Lower Microscopy Sensitivity with Decreasing Malaria Prevalence in the Urban Amazon Region, Brazil, 2018-2021

Abstract

Malaria is increasingly diagnosed in urban centers across the Amazon Basin. In this study, we combined repeated prevalence surveys over a 4-year period of a household-based random sample of 2,774 persons with parasite genotyping to investigate the epidemiology of malaria in Mâncio Lima, the main urban transmission hotspot in Amazonian Brazil. We found that most malarial infections were asymptomatic and undetected by point-of-care microscopy. Our findings indicate that as malaria transmission decreases, the detection threshold of microscopy rises, resulting in more missed infections despite similar parasite densities estimated by molecular methods. We identified genetically highly diverse populations of Plasmodium vivax and P. falciparum in the region; occasional shared lineages between urban and rural residents suggest cross-boundary propagation. The prevalence of low-density and asymptomatic infections poses a significant challenge for routine surveillance and the effectiveness of malaria control and elimination strategies in urbanized areas with readily accessible laboratory facilities.

Keywords: Amazon Basin; Brazil; Plasmodium falciparum; Plasmodium vivax; South America; epidemiology; malaria; microscopy; parasites; urban; vector-borne infections.

Figure 1

Location of the municipality of Mâncio Lima, Brazil, the study site for study of microscopy sensitivity and decreased malaria prevalence in the urban Amazon Region, Brazil, 2018–2021. Mâncio Lima (dark gray shading), population 19,294 in 2022, is situated in the upper Juruá Valley region (light gray shading) of the western Brazilian Amazon, adjacent to the border with Peru, covering an area of 5,453 km². Insert map shows location of study area in South America.

Figure 2

Monthly counts of microscopy-confirmed cases and percentages of infections diagnosed by PCR for Plasmodium vivax and P. falciparum in study of microscopy sensitivity and decreased malaria prevalence in the urban Amazon Region, Brazil, January 2018–December 2021. Circles indicate Plasmodium vivax and triangles P. falciparum. Red circles and triangles represent study waves 1 (April‒May 2018) and 2 (September‒October 2018); green, waves 3 (May‒June 2019) and 4 (September‒October 2019); blue, waves 5 (October‒November 2020), 6 (April‒May 2021), and 7 (October‒November 2021). Error bars indicate 95% CIs for prevalence rates.
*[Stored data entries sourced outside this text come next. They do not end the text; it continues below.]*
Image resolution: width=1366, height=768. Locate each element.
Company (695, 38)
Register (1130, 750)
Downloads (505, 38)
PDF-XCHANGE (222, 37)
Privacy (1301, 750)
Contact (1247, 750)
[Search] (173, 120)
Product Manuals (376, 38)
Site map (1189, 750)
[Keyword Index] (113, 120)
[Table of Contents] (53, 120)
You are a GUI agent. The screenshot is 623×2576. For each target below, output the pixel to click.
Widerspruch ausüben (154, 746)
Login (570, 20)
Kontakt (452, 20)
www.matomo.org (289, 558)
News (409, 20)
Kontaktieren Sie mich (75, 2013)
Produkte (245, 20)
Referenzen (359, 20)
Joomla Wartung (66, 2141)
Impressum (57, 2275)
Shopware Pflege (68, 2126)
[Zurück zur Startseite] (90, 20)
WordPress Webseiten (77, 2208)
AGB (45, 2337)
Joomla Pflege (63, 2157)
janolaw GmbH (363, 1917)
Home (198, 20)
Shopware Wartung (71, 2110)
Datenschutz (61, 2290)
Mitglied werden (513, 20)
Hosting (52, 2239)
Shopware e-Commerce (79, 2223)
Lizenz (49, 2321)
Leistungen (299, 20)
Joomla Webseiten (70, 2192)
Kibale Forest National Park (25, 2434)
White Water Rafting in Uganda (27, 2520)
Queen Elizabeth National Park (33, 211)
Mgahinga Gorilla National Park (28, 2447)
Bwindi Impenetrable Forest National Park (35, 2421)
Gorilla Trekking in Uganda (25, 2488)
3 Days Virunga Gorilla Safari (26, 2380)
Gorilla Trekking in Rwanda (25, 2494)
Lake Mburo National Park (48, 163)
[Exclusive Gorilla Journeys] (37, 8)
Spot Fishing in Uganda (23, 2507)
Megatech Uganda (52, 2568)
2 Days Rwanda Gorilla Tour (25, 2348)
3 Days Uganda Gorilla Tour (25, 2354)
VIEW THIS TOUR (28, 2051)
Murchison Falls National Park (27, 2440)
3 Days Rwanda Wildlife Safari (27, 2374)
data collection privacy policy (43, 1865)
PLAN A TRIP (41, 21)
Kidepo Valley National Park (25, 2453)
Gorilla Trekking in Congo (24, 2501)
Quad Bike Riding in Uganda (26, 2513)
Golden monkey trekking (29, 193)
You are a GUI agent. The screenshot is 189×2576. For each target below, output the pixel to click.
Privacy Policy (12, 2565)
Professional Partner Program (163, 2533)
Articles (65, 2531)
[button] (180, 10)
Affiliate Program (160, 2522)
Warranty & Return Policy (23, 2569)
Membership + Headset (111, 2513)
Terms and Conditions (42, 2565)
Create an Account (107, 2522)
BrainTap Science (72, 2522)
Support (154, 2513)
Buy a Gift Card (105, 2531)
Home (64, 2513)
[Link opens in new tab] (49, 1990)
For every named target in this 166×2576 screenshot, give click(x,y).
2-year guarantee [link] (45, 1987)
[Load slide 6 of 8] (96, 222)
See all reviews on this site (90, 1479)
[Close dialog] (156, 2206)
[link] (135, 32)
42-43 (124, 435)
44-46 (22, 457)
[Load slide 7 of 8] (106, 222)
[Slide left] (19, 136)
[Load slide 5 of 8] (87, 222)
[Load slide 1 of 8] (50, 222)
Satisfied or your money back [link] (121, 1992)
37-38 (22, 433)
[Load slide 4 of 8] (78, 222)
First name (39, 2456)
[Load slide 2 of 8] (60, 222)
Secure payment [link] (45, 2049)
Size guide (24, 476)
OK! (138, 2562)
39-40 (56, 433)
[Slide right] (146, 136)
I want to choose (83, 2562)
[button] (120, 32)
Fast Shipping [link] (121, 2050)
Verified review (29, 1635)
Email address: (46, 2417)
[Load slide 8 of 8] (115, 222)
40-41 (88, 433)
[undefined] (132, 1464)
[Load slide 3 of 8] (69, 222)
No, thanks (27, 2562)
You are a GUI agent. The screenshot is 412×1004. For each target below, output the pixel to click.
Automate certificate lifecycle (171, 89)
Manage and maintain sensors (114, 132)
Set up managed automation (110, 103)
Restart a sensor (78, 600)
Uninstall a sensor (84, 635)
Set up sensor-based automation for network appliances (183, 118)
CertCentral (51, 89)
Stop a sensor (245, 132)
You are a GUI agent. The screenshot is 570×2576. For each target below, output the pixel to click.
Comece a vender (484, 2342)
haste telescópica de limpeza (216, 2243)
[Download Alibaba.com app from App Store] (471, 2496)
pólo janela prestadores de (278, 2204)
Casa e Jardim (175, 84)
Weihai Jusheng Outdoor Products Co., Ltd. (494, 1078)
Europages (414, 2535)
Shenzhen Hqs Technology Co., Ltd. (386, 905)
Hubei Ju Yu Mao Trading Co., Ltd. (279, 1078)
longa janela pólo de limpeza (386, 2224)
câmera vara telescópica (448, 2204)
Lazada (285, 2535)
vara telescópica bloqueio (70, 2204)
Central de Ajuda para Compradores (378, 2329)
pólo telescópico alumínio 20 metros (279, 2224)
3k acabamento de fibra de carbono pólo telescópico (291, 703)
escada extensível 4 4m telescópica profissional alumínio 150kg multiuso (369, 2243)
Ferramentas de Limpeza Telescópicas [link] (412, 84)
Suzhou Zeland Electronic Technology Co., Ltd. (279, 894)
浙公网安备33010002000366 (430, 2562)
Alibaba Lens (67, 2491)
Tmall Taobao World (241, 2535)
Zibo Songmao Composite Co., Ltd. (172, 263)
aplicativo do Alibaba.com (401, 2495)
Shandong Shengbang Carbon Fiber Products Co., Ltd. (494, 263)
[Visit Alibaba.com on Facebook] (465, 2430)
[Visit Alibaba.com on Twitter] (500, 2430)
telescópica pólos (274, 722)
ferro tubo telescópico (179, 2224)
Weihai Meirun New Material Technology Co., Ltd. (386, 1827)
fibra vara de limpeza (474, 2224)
Anonymized malaria case notifications were downloaded from the electronic database of the Ministry of Health of Brazil (http://200.214.130.44/sivep_malaria)

Figure 3

Proportion of TaqMan-detected single-species Plasmodia vivax (A) and P. falciparum (B) infections that were detected by microscopy according to parasite density (amplicon copies per microliter measured by species-specific TaqMan assays) in study of microscopy sensitivity and decreased malaria prevalence in the urban Amazon Region, Brazil, January 2018–December 2021. Lines represents the fitted logistic model trends; the shaded area indicates 95% CI for waves 1 and 2 (2018; red), waves 3 and 4 (2019; green) and waves 5–7 (2020–2021; blue). For this analysis, data from waves 1 and 2 (2018), 3 and 4 (2019), and 5–7 (2020–2021) were combined to achieve balanced sample sizes for fitting logistic models. CI could not be properly estimated for P. falciparum infections in waves 5–7 because of the small sample size (Appendix Table 2). The dashed horizontal line indicates 50% microscopic detectability at a given parasite density threshold, which for P. vivax infections in 2018 corresponds to 2,088 (95% CI 734‒14,572) amplicon copies/μL.

Figure 4

Minimal spanning trees representing the connectivity of Plasmodium vivax haplotypes from the Juruá Valley region of Brazil (264 isolates collected 2016‒2021). Circles represent haplotypes with size linearly proportional to the number of isolates sharing them. Lines connect pairs of haplotypes with <5 allele mismatches and the overall network represents the most likely haplotype genealogy, ensuring that the summed distance of all links of the tree is the minimum possible. Haplotype colors indicate the likely site of infection (Appendix Figure 2). The circle with blue and red slices indicates a haplotype that was shared by 2 parasites from different (urban and rural) origins.

Figure 5

Minimal spanning trees representing the connectivity of Plasmodium falciparum haplotypes from the Juruá Valley region of Brazil (162 isolates collected 2018 ‒2021). Similar to Figure 4, circles represent haplotypes with size linearly proportional to the number of isolates sharing them and lines connect pairs of haplotypes with <5 allele mismatches. Haplotype colors indicate the likely site of infection (Appendix Figure 2). In 7 circles (haplotypes), slices of different colors indicate that the corresponding haplotypes were shared by parasites from different geographic origins.